• Assigned task: Word for word, copy out the entries below, but not the pictures in them.
━━━━━ Listed entries
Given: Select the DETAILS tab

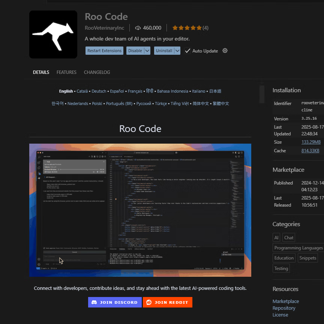Looking at the screenshot, I should [41, 72].
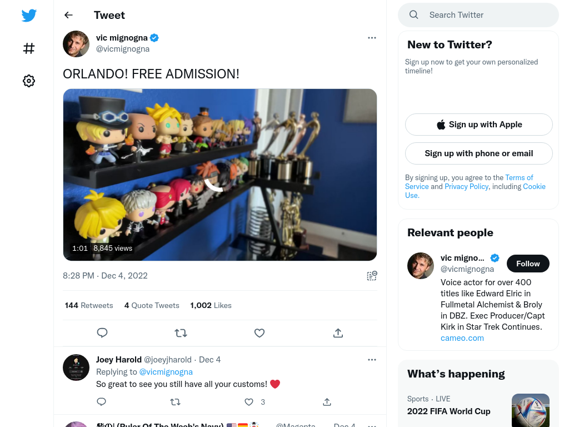Go back with the arrow icon

pos(68,15)
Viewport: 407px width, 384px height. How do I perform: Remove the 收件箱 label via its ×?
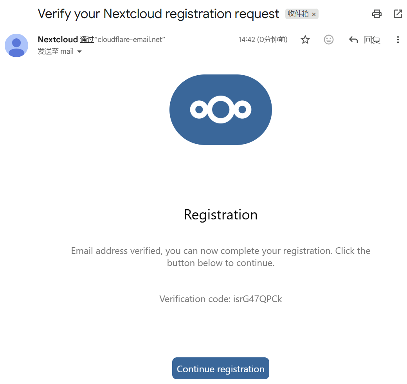pos(314,14)
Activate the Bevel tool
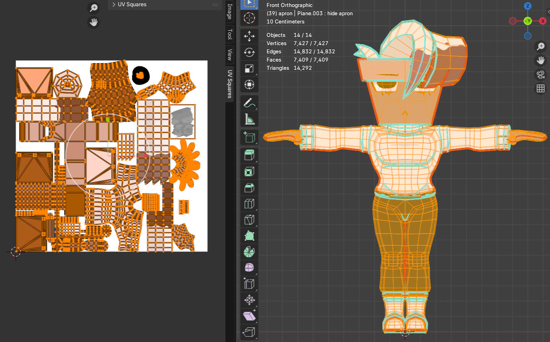Screen dimensions: 550x342 click(249, 188)
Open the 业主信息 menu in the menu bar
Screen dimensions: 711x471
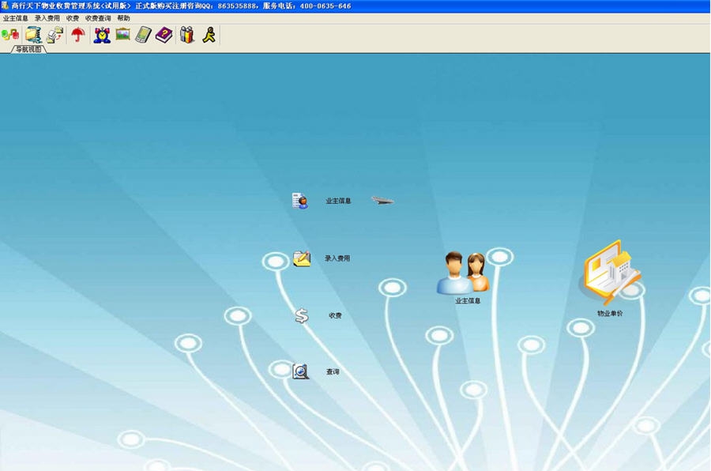(16, 18)
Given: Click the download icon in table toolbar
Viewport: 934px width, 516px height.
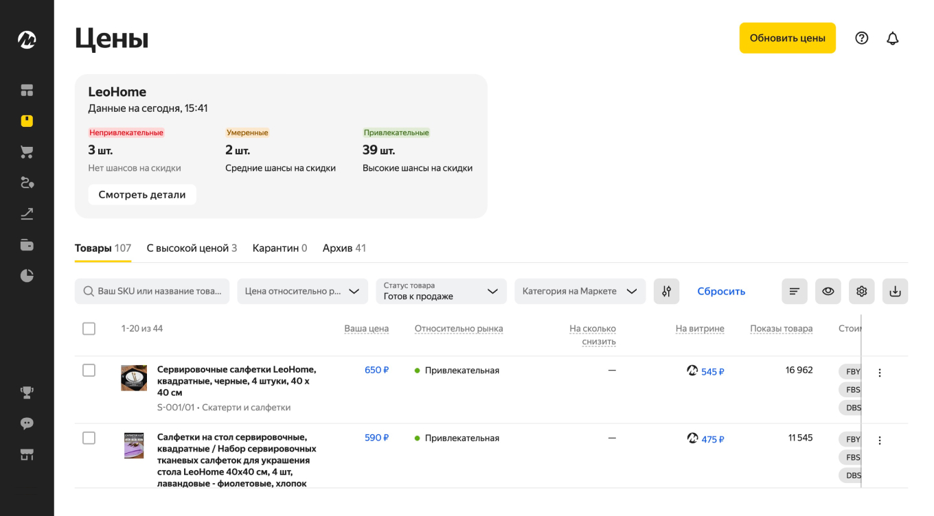Looking at the screenshot, I should tap(895, 291).
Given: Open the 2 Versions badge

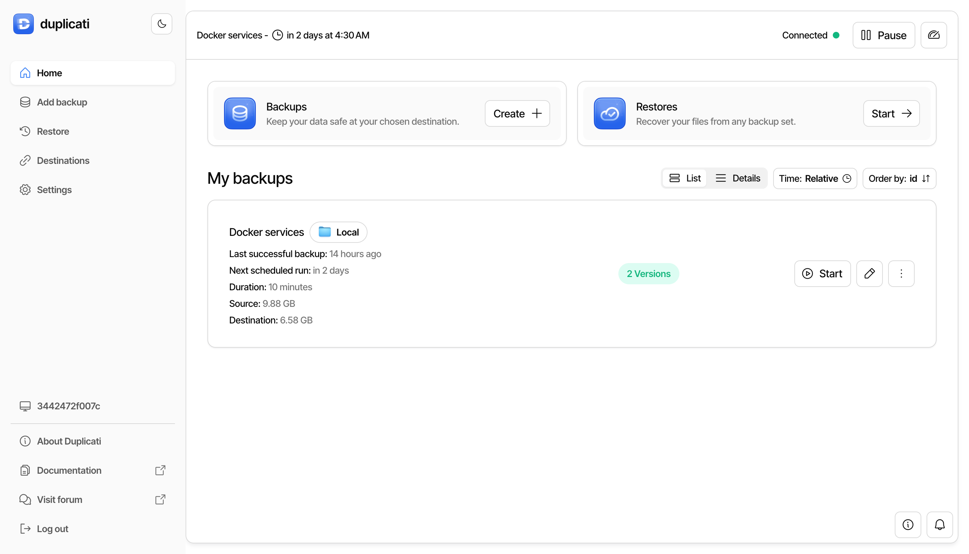Looking at the screenshot, I should 648,274.
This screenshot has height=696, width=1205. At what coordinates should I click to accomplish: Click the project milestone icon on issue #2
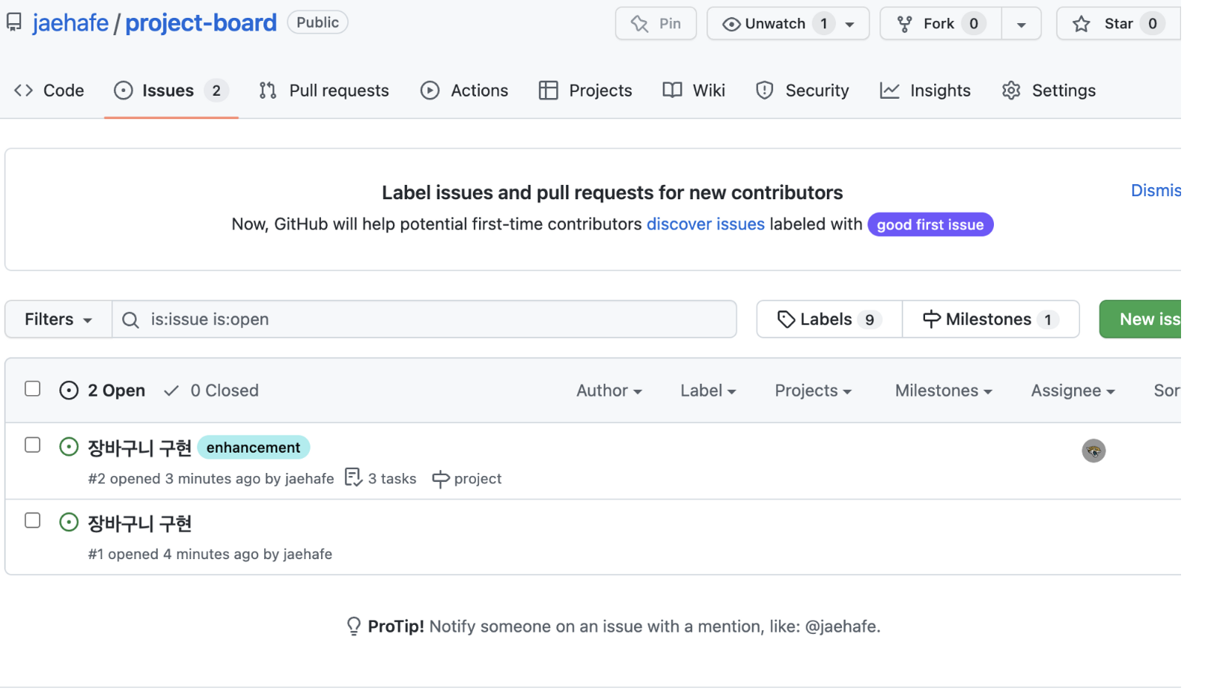pyautogui.click(x=441, y=479)
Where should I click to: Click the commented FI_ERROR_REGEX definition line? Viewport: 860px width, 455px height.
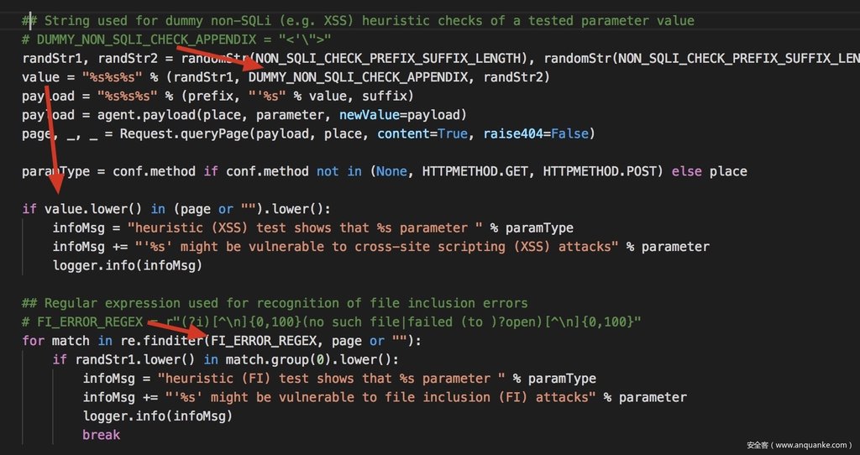coord(332,322)
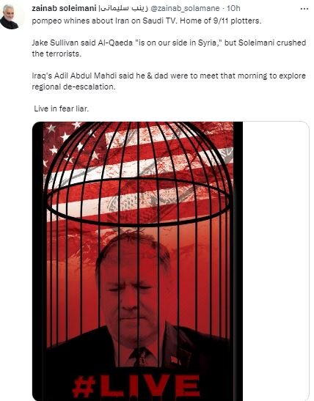Click the #LIVE text in the poster
Viewport: 314px width, 401px height.
pos(136,388)
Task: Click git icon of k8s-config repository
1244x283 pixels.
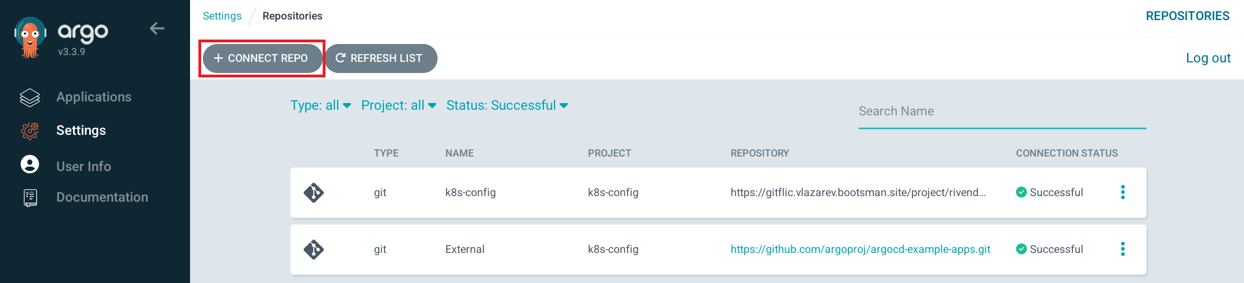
━━━━━━━━━━
• Problem solution:
Given: Select the DETAILS tab

Looking at the screenshot, I should [41, 72].
Go back with the arrow icon

pos(68,15)
Viewport: 407px width, 384px height. How do I perform: Remove the 收件箱 label via its ×?
pos(314,14)
Activate the Bevel tool
Screen dimensions: 550x342 click(249, 188)
Open the 业主信息 menu in the menu bar
Screen dimensions: 711x471
(16, 18)
Given: Click the download icon in table toolbar
Viewport: 934px width, 516px height.
Looking at the screenshot, I should tap(895, 291).
Given: Open the 2 Versions badge

Looking at the screenshot, I should 648,274.
This screenshot has height=696, width=1205. At what coordinates should I click to accomplish: Click the project milestone icon on issue #2
pyautogui.click(x=441, y=479)
Where should I click to: Click the commented FI_ERROR_REGEX definition line? Viewport: 860px width, 455px height.
coord(332,322)
Click the #LIVE text in the poster
Viewport: 314px width, 401px height.
pos(136,388)
Task: Click git icon of k8s-config repository
1244x283 pixels.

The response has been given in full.